As you can see, you'll be making a lot more Basic Dry Cure than you'll need for one piece of bacon, but you'll be doing this more than once anyway.

From the amazing book, Charcuterie.

Step 2: Salt the Pork Belly

Spread the dry cure out over a baking sheet or the bottom of a container.

Trim the edges of the pork belly neat and square and then press it into the dry cure to give it a thick uniform coating.

Step 3: Seal It Up

Place the pork belly in a ziploc bag. You can leave it as is or add more ingredients to add some flavor. In this picture, maple syrup, brown sugar, and some spices have also been added.

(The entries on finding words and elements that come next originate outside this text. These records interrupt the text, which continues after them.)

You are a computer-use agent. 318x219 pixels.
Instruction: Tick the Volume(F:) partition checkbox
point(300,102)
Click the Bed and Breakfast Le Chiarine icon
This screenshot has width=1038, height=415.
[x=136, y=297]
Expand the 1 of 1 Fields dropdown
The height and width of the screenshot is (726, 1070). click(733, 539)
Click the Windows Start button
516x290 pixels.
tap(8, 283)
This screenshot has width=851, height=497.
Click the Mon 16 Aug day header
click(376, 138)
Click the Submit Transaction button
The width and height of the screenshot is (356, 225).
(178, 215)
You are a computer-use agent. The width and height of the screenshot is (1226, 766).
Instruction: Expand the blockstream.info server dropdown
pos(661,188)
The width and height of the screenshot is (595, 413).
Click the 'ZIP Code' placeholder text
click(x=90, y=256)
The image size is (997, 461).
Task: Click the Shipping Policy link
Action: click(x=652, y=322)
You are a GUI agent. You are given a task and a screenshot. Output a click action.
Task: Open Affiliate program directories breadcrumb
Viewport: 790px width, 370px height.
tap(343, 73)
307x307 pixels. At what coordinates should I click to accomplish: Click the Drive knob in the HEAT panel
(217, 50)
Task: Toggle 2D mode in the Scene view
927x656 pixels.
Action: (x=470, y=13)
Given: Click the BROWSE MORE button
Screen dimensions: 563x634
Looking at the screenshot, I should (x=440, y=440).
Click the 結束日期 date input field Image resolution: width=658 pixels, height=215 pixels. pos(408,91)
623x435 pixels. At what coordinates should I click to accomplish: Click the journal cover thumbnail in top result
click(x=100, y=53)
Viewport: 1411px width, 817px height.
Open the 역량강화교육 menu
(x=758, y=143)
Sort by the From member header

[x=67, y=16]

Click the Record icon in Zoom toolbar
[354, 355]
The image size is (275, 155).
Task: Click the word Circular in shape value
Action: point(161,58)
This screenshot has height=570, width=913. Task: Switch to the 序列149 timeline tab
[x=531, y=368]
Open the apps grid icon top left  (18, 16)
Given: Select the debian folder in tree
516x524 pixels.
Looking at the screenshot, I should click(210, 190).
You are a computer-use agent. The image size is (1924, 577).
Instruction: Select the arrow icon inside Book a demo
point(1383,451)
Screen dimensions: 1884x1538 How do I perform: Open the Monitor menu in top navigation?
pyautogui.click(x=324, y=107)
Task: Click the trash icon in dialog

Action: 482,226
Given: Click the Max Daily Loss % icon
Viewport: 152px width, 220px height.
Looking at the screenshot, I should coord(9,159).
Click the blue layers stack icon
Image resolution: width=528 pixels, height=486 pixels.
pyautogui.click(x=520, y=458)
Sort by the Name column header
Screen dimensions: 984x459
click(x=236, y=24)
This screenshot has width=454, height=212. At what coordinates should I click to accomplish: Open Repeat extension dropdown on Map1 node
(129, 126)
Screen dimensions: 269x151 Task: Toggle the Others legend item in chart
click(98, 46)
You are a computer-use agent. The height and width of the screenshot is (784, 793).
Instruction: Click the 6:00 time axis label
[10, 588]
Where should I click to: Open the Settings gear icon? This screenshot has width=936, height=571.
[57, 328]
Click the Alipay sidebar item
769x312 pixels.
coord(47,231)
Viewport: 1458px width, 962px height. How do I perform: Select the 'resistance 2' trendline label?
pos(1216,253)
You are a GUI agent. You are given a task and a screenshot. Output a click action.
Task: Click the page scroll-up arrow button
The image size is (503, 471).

Refrigerate the belly for 7 days, flipping the bag every other day.

Check the belly for firmness. If it feels firm, it's cured. If it's still a little soft and squishy, let it cure a couple more days.

Bacon can keep for 1-2 weeks refrigerated or 3 months frozen.

Step 4: Cook!

Once the bacon is cured, rinse it and pat it dry.

You can bake it at 200F for a couple hours or you can smoke it then pan-fry it. I prefer the pan-fry myself. It's up to you.

The smoker we used is the Cameron Stovetop Smoker. You can sort of see it in the last picture on this step.

Step 5: Eat!

Let the bacon briefly cool and eat it as soon as it isn't going to scorch your tongue.

Now start thinking about what flavors you're going to be adding to your next batch.